Bye, Bye, Bachelor: Has the show run its course?
Agoura Hills, California – The Bachelor has been on the air for 20 years, and quite frankly, it might be time to hang up the origin of Bachelor Nation for good.
Whether you watched its first season in 2002 or joined The Bachelor fandom later in it's decades-long run, you probably have some opinions about the franchise, and you're likely not alone with said thoughts.
The show that seemingly kick-started the world of reality TV dating has managed to hold fast to its cat-fighting ways that once dominated network television.
However, a lot has changed in society since 2002, and what used to bring in viewers and spark up delightfully unimportant conversations about its cast now seems to be the reason many are turning away from the franchise. More specifically, from The Bachelor itself.
With questionable casting of the show's leads – like its latest head-scratching choice in Clayton Echard, which viewers still don't fully understand – to what appears to be discriminatory and clone-like casting of potential suitors, the show has managed to create more weekly talking points of what ABC is doing wrong rather than right.
It all begs the question: Is it time to end The Bachelor for good? From where we're standing, the answer is yes, and here's why.
The Bachelor needs to say goodbye
It should come as no surprise that The Bachelor has had its fair share of drama on and off camera, particularly in recent years.
The franchise replaced the show's longtime host Chris Harrison due to his aggressive defense of season 25 winner Rachael Kirkconnell's racially insensitive past. But simply swapping out one singular person doesn't rid the show of its bad behavior and classless antics.
The fact that it took until season 25 to have its first Black male lead in franchise history in Matt James was overshadowed by the former host's strong words defending Rachael's attendance at an Antebellum-themed Fraternity party during her very recent college days.
So much so, that the franchise tried to cover up the blunder by airing back-to-back seasons of The Bachelorette – as if to give viewers a much-needed breather from the trash that The Bachelor has dissolved into.
The franchise seemed to make some progress in breaking the show's racial barriers – the final four of the most recent Bachelorette season were all men of color, not to mention fan favorites. But it then made absolutely zero sense that producers wouldn't choose one of the three who didn't walk away engaged to be season 26's leading man.
Instead, The Bachelor held fast to its roots of selecting a typical white man, and former athlete, as its new lead. Not to mention, someone who viewers were hardly swooning over during his minimal airtime on Michelle's season.
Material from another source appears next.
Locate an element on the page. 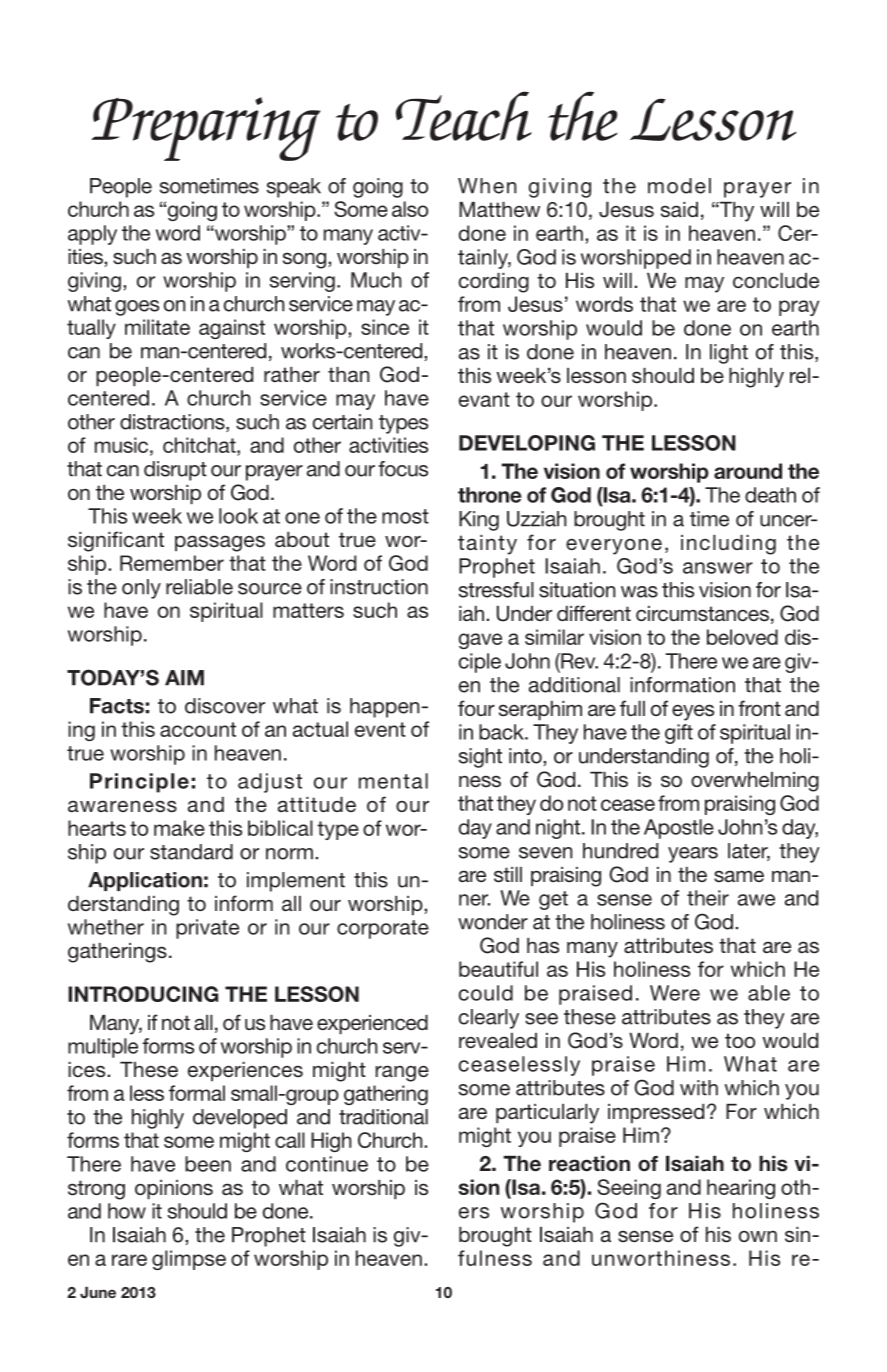 This page has height=1372, width=887. opinions is located at coordinates (174, 1189).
Still, producers and even former Bachelorette star and host Kaitlyn Bristowe swore that Clayton was the right choice, promising viewers they'd understand once his "journey" began.
Several weeks into season 26 and everyone was already exhausted by what they were witnessing on-screen – and not in the good way.
Cat fights are so 2002
Aside from the continuous lackluster selection of Bachelor leads that essentially no one asked to see, it's the context of the show that's really striking a nerve.
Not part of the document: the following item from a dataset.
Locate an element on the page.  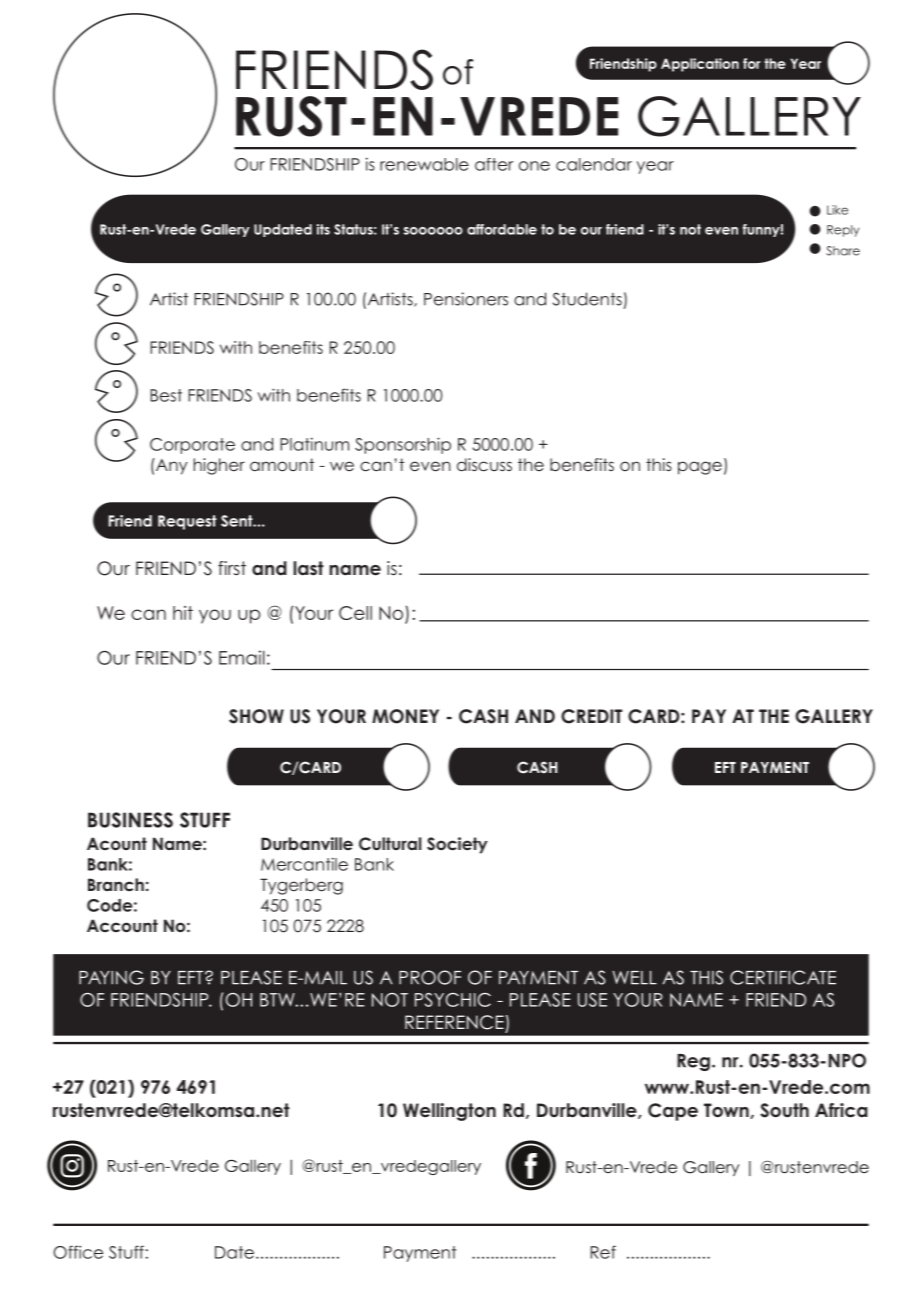
after is located at coordinates (494, 164).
Twenty years into what was once seen as a social experiment in a new age of dating in front of the cameras, producers refuse to shift the narrative around what a group of women "should" look, act, and sound like.
The Bachelorette, which debuted one year after the first season of The Bachelor aired, has evolved in areas that the franchise's original series continues to fall short in. It regularly highlights bromances among its contestants, as opposed to showcasing hardly any female friendships that emerge in its counterpart.
Rather than rounding up a group of women and fortifying a space of inclusivity, respect, diversity, and empowerment, producers and editors of The Bachelor seem to live for childish drama and cat fights galore that often stem from subject matters society seems to take more seriously than in '02, like mental health and body image.
While it's one thing for shows like Selling Sunset and The Real Housewives to have moments of pointless drama and "he said, she said" fallouts, it's a whole different can of worms when there are 25 grown women – who are frequently all size two blondes that look just like each other – barking insults at each other about whether they "have ADHD" or are just "stupid."
And yes, that conversation sadly happened two weeks ago on The Bachelor.
Let's be real: It's 2022, and thanks to social media, most people these days are moderately knowledgeable about and more accepting of the mental health struggles many of us encounter.
Yet, to watch a show that unabashedly flaunts fights where someone calls out another's personal health issues for more air time – or more time with a member of the opposite sex – is as cringeworthy as cringe can get. And to be frank, most of Bachelor Nation is over it.
When you add in the lack of diversity in female cast members, from ethnicity to body size, you have a recipe that's sure to piss a lot of people off – and they aren't staying quiet about it.
Take Caroline Cronin, for example. In a TikTok, Caroline claimed she was scouted out by Bachelor casting producers, but after one Zoom call where they asked her to stand up – likely to analyze her body size and composition on camera – she was ghosted.
If we're really going to empower women and make The Bachelor fit into a more progressive and empathetic world, it's time for a real structural change within the franchise. Or better yet, just end the show altogether and focus on the fire that is The Bachelorette.
Otherwise, we're continuing to beat a dead horse.